On the night of September 22, 1968, my parents went to bed, planning on going to the hospital first thing in the morning. My mother's due date was soon, and the young couple were happily prepared to bring their first child into the world. That child, however, had ideas of his own about the timing of the blessed event.
Shortly after midnight, my mother woke up my father and said, "We have to get to the hospital now." And so they got into the car, and my father sped down the steep hillside streets of Worcester, Massachusetts, on the way to Worcester Memorial Hospital. About halfway there, he was stopped by a cop on a motorcycle.
"What's the problem here?" asked the policeman.
"Lady with a baby," replied my father. The cop, looking into the car, quickly confirmed this, and also recognized the face of the driver.
"You're Eddie the cab driver's kid, aren't you?" My grandfather had been a childhood friend of about half the Worcester police force. My father acknowledged this, and the officer turned on his flashers, motioned my father to follow, and gave the car an escort the rest of the way to the hospital.
Once my mother arrived at the hospital, nature and the doctors quickly did their work, and after a relatively straightforward delivery, I first poked my head into the world at 2:10 AM on September 23, 1968. After the initial shock and realization of my situation, I promptly did the most reasonable thing that could be expected under the circumstances: I went back to sleep.
The first few weeks of my life were spent in Worcester, but my parents shortly thereafter moved into a new house in Westborough, about twenty miles away. I learned to walk, talk, and read, the latter becoming one of my favorite pursuits. I quickly developed a need for glasses, and began wearing them at around age four. In 1971, my brother Andrew joined the family, an event about which I was somewhat ambivalent, but then, no one had consulted me on the matter. We had a typical brotherhood, with our share of fights, but there were the good times as well. Many a weekend was spent happily playing together with our stuffed animals.
In 1973, my father accepted a new job which required him to move to the Hartford area, not far from Worcester but still a big enough move to be a major event in the family's history. Fortunately my brother and I were young enough that this was not a major disruption in our lives; we moved in the summer, and I began kindergarten in our new hometown of Coventry, Connecticut.
Coventry, and my parents' neighborhood, was a nice enough place for kids of less than high school age. We had a nice house with about an acre of yard, in a neighborhood with about a hundred similar houses. There were plenty of other families with kids of similar age, so there was never any shortage of friends to visit by walking or biking. The neighborhood was adjacent to several hundred acres of undeveloped woods, which made for many fun days of exploring.

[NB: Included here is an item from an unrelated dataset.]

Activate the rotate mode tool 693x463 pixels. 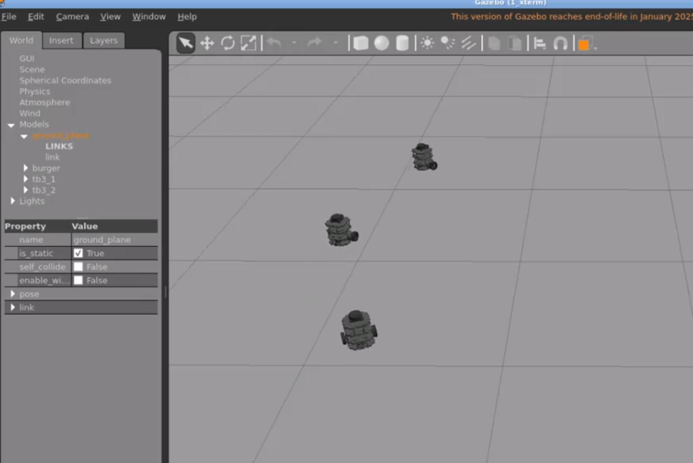(x=228, y=43)
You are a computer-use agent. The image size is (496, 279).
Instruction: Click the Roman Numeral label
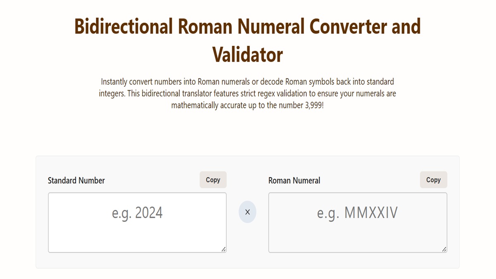coord(294,181)
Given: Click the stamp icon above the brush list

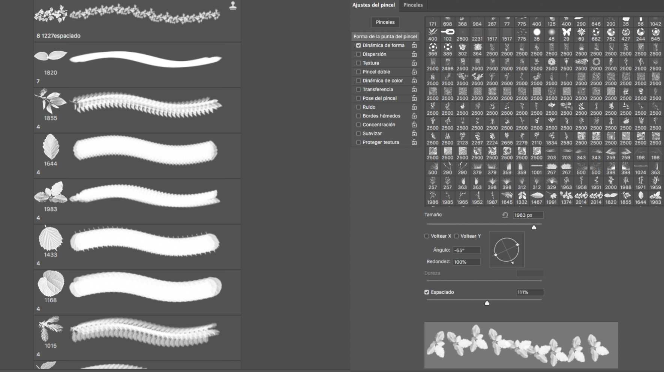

Unfortunately, once I reached adolescence and realized that there was a larger world out there, I also realized that it was almost impossible for me to reach it. Coventry was far enough from the metropolitan hub of Hartford that the buses didn't run out there, and anything interesting was beyond reasonable walking or bicycle range. That didn't stop me from making the occasional bike trip of twenty-five or thirty miles, fueled by willpower and the lack of other transportation possibilities. I was always determined to do as much as I could given the resources at my disposal, which by age twelve included a morning paper route that provided me with a modest independent income.
A major change in my life took place in the summer of 1981, when I was allowed to get contact lenses. Anyone who has gone through school wearing glasses knows what kind of social ostracism can result, and being free of my glasses for the first time in almost ten years really did have a positive effect on my social life. It also taught me some rather ugly object lessons about how much people judge by appearances alone, and this gave me a very cynical attitude towards human nature, which didn't mellow out until after I'd graduated from high school. But since most intelligent teenagers are cynical by nature, I don't think anyone but me really noticed the effect.